What is required.
Skip the images and copy each record exactly as written.

START Source data

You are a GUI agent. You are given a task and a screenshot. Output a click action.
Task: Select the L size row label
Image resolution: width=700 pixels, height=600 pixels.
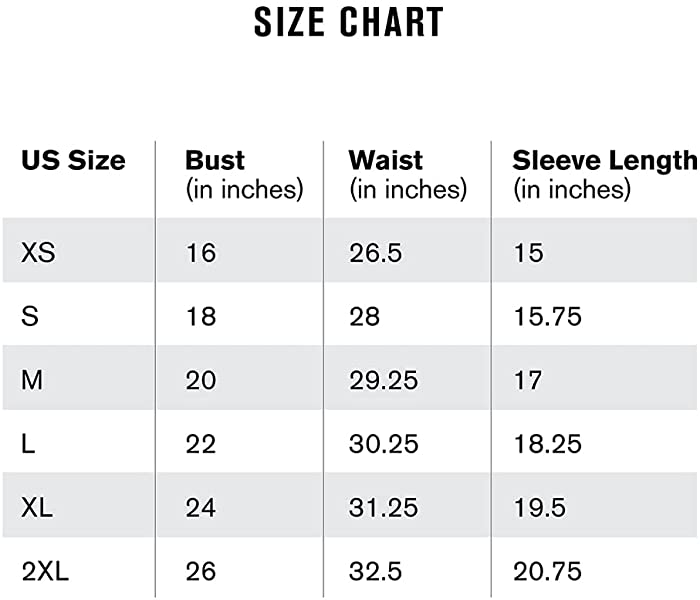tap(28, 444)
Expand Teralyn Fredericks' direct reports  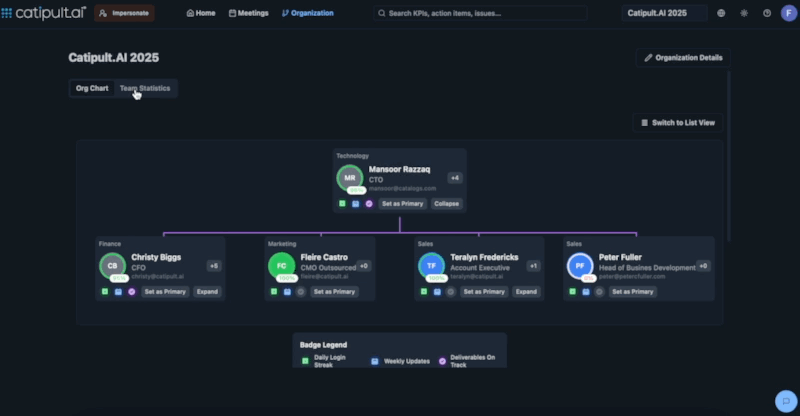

END Source data

Response to this task.
You are a GUI agent. You are given a task and a screenshot. Output a click action.
Task: Select the L size row label
Image resolution: width=700 pixels, height=600 pixels.
tap(28, 444)
Expand Teralyn Fredericks' direct reports  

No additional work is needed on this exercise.